表題番号:1997A-311 日付:2004/11/18
研究課題シフトバリアント劣化像のブラインド・デコンボリューション
研究者所属(当時) 資格 氏名
(代表者) 理工学部 教授 小松 進一
研究成果概要
結像光学系によって形成された画像(劣化像)は、光学系のインパルス応答である点像分布関数 (psf) と物体(原画像)とのコンボリューションで記述されることが多い。このとき、劣化像のみから原画像を推定する逆問題をブラインド・デコンボリューション(以下BD)という。筆者はこれまで、フーリエ反復型BDアルゴリズムを実画像に適用する際の諸課題について検討する一方、顕微鏡の3次元psfの推定問題にも着手してきた。
 フーリエ反復型BDアルゴリズムでは、像面位置によるpsfの形状変化がないこと(シフトインバリアント性)を仮定している。しかし、この仮定は望遠鏡画像等では比較的妥当であるが、顕微鏡画像や一般のカメラ画像に対しては厳密には成立しない。現実の画像回復においては、psfが未知でシフトバリアントな場合がほとんどであり、このような場合に適用できるBDアルゴリズムの構築は、画像回復を現実に適用できる範囲を拡げる上でも重要である。
 本研究では、2次元画像を1次元の列ベクトルで表し、像面の各点における点像分布関数(psf)の集合をまとめた psf行列をこれに掛けることによってシフトバリアント光学系の結像特性を表現し、この関係から、行列演算に基づく新しいBDアルゴリズムを構築した。

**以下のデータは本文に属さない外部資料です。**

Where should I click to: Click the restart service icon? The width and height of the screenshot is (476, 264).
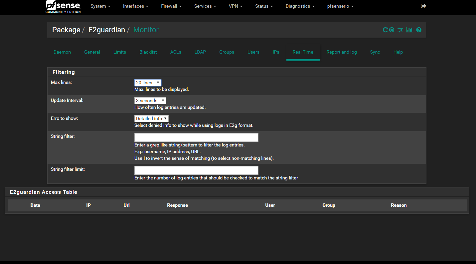(x=385, y=30)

このアルゴリズムでは、推定psf行列の逆行列を掛ける演算と推定原画像行列の逆行列を掛ける演算とを交互に反復している。 ところで、psf行列を推定するためには、画像の画素数をM=N× Nとして、M種類の原画像を用意しその劣化像を観測する必要がある。また、原画像の一時独立性が強くない場合には逆行列が存在しない場合がある。これらの困難を克服するために、特異値分解に基づいて求めた疑似逆行列を利用する方法についてコンピューターシミュレーションにより検討し、原画像の種類が少ない場合にも本方法が適用できることを確認した。
 現実の光学系を用いて実際に形成した劣化像をCCDカメラを用いてワークステーションに取り込むシステムを完成し、この撮像データを使ってBDアルゴリズムの実用性を検討している。今後、顕微鏡画像などへの適用を計画している。